One – Sarah Crossan

One – Sarah Crossan

Title: One
Author: Sarah Crossan
Genre: Young Adult
Publisher: Bloomsbury
Publication Date: 1st September 2015
Pages: 430
Rating: 4/5 stars

Thanks to Bloomsbury for the review copy!

9781408863114

Grace and Tippi are twins – conjoined twins.

And their lives are about to change.

No longer able to be homeschooled, they must venture into the world – a world of stares, sneers and cruelty. Will they find more than that at school? Can they find real friends? And what about love?

But a heart-wrenching decision lies ahead for Tippi and Grace. A decision that could tear them apart. One that will change their lives even more than they ever imagined…

Written entirely in poetry, I wasn’t sure what to expect from One. The style makes this book really easy to read, though it did take me a little while to get used to it. I was expecting a story from the points of view of both twins, but Grace is our only narrator. It was interesting that Crossan chose to highlight the individual.

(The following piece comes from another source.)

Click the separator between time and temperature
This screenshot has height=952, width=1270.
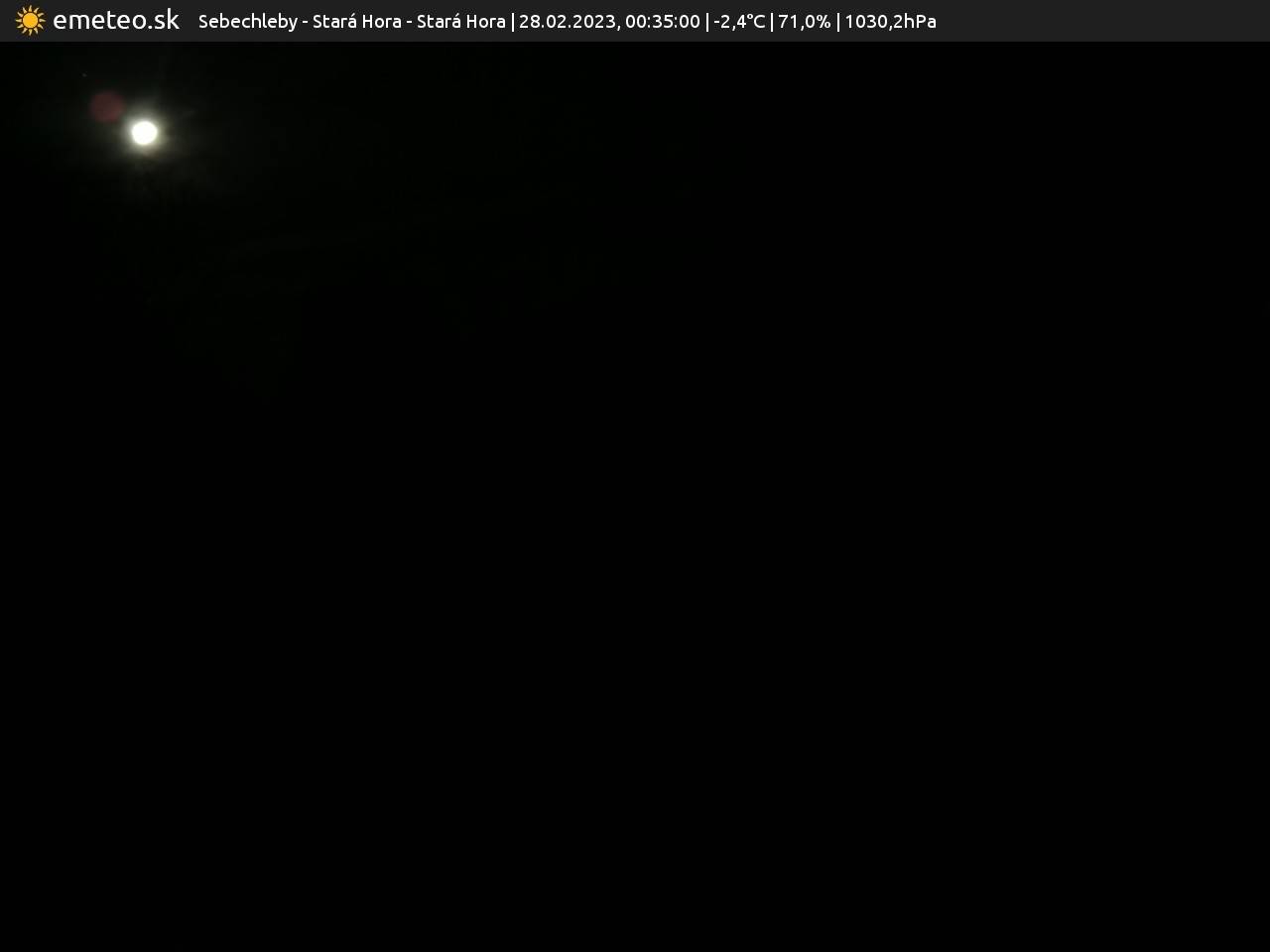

The book throughout serves to emphasise that the twins’ lives are just like anyone else’s. Their family dynamic is difficult – their younger sister is a ballerina struggling with her weight, and their father is unemployed, dealing with constant rejection through drink. Money is tight, and Tippi and Grace feel guilty that their medical bills are the primary cause, yet they are not expected to help out.

School is difficult, but Tippi and Grace make two good friends – Yasmeen and Jon. They are misfits themselves, and teach the girls what it means to be normal teenagers in the school environment. Grace’s relationship with Jon goes a little deeper, and she finds herself falling for him; not the easiest situation when two of you have to make the decision about what happens to your body.

My favourite section from the story was this, when Jon and Grace are discussing Ulysses:

‘I have no idea what James Joyce
is rambling on about,’ he admits.

I uncurl.

‘Me neither,’ I say.
‘But I love it anyway.’

‘Yes,’ he says.
‘Isn’t it funny how something
so abstract can still speak to us?

It’s very self-aware, as the book itself is rather abstract!

The girls’ body begins to fail, unable to support both of them. Grace’s heart is failing, and Tippi’s is working overtime. They have to make the heart-wrenching decision to be separated, despite knowing that both may not survive. Their decision is difficult, and it is intriguing to read their thought processes through Grace’s poetry.

The last sentence in the book is absolutely devastating, but perfect anyway. It is a sad story, but told with such eloquence and beauty that you can’t help falling in love with the story. A strongly recommended YA novel, dealing with illness, sisters, family, love, life and death.